L’approche au laser de Thomas permet d’identifier avec précision les WBF de moustiques femelles, qui génèrent en moyenne environ 500 battements d’aile par seconde, par rapport aux WBF de leurs homologues masculins, soit en moyenne 600 battements d’aile par seconde.
«Dans notre laboratoire, les moustiques sont placés dans une enceinte tubulaire et transitent par le trajet laser de notre instrument. Selon le mouvement de leurs ailes, ils produiront une signature lumineuse spécifique qui reflètera vers l'instrument», a expliqué Thomas. «Cette rétrodiffusion de la lumière contient les informations dont nous avons besoin pour identifier tout ce qui traverse le faisceau… que ce soit une abeille, une mouche domestique, un moustique mâle ou une moustique femelle. Parallèlement à notre laser, nous avons un télescope qui collecte toute cette lumière et nous pouvons analyser ces données en temps réel».
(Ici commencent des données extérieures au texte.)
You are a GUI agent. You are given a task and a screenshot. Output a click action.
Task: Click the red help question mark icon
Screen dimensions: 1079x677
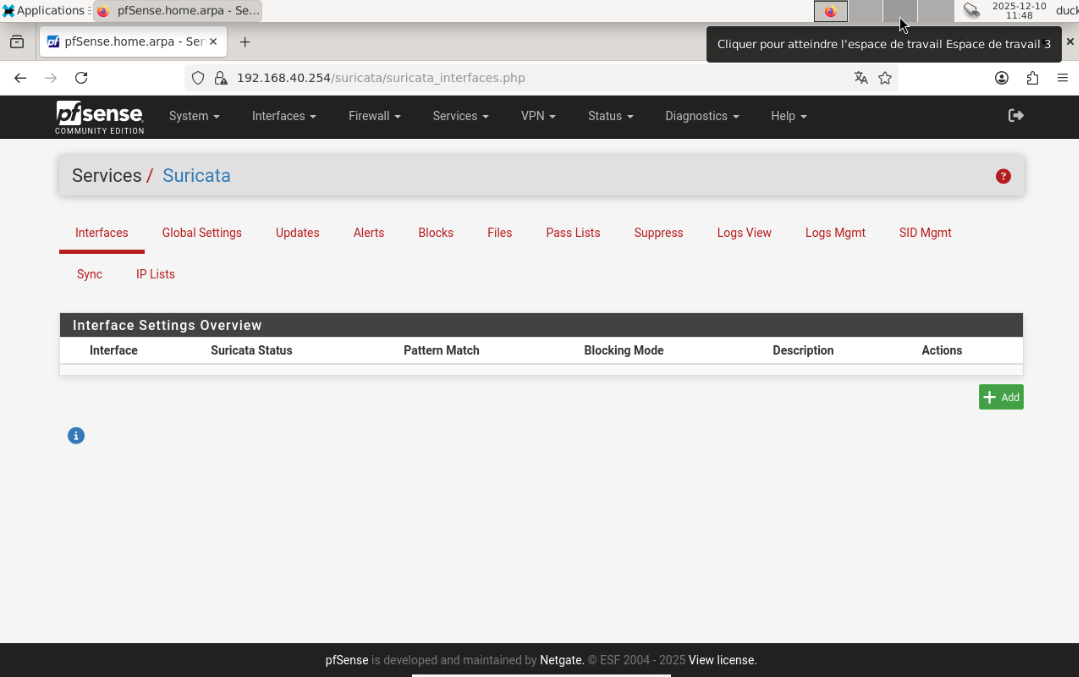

Dans des expériences contrôlées en laboratoire, l'équipe de Thomas a testé la capacité de son système à distinguer avec précision les moustiques mâles et femelles de quatre espèces identifiées auparavant comme vecteurs de maladie: Aedes albopictus, Aedes Vexans, Aedes aegypti et une autre espèce du Culex.
Lors des tests, l'instrument s'est avéré capable d'identifier le sexe du moustique avec une précision de 96,5%. Cependant, une perspective plus délicate pour le laboratoire de Thomas a été d'identifier les espèces d'insectes; actuellement, le laboratoire peut identifier les espèces de moustiques avec une précision de 75%. Dans une récente étude publiée dans le compte-rendu du congrès de SPIE, l'équipe de Thomas a commencé à explorer de nouveaux paramètres optiques permettant de mieux caractériser la forme et la couleur des insectes, ce qui pourrait améliorer l'identification globale des espèces.
«Notre système laser intègre désormais deux longueurs d'ondes infrarouges différentes dans le même trajet optique. Par conséquent, si une espèce est brune, noire ou rayée, la force du signal renvoyé par l'un des deux canaux sera différente», a déclaré Thomas . «Nous avons également commencé à mesurer la polarisation de la lumière pour mieux comprendre la surface et la forme des insectes. Par exemple, rien qu'en mesurant la polarisation de la lumière qui nous revient, nous pouvons maintenant savoir si les moustiques sont porteurs d'œufs ou non.»
Le laboratoire de Thomas est en train d'optimiser son approche pour une utilisation sur le terrain - il travaille non seulement pour améliorer encore la précision de l'identification des espèces, mais également pour élargir la portée du télescope de son système. L'équipe élargit la portée de son télescope pour collecter la lumière de sa portée actuelle de 100 m à quelques centaines de mètres afin de collecter des données dans des environnements extérieurs où vivent de plus grandes populations de moustiques. Avec des tests de sécurité et des améliorations en cours dans la conception, Thomas a déclaré que les tests sur le terrain pourraient commencer dès 2019.
«Une fois que notre instrument est déployé sur le terrain, nous pourrions idéalement collecter des données via une connexion Internet en quelques jours», a déclaré Thomas. «Cela pourrait nous fournir une énorme quantité d'informations sur les moustiques et autres insectes dans l'environnement. À long terme, des études futures pourraient même nous dire comment la distribution spatiale d'une population donnée évolue en raison du changement climatique.»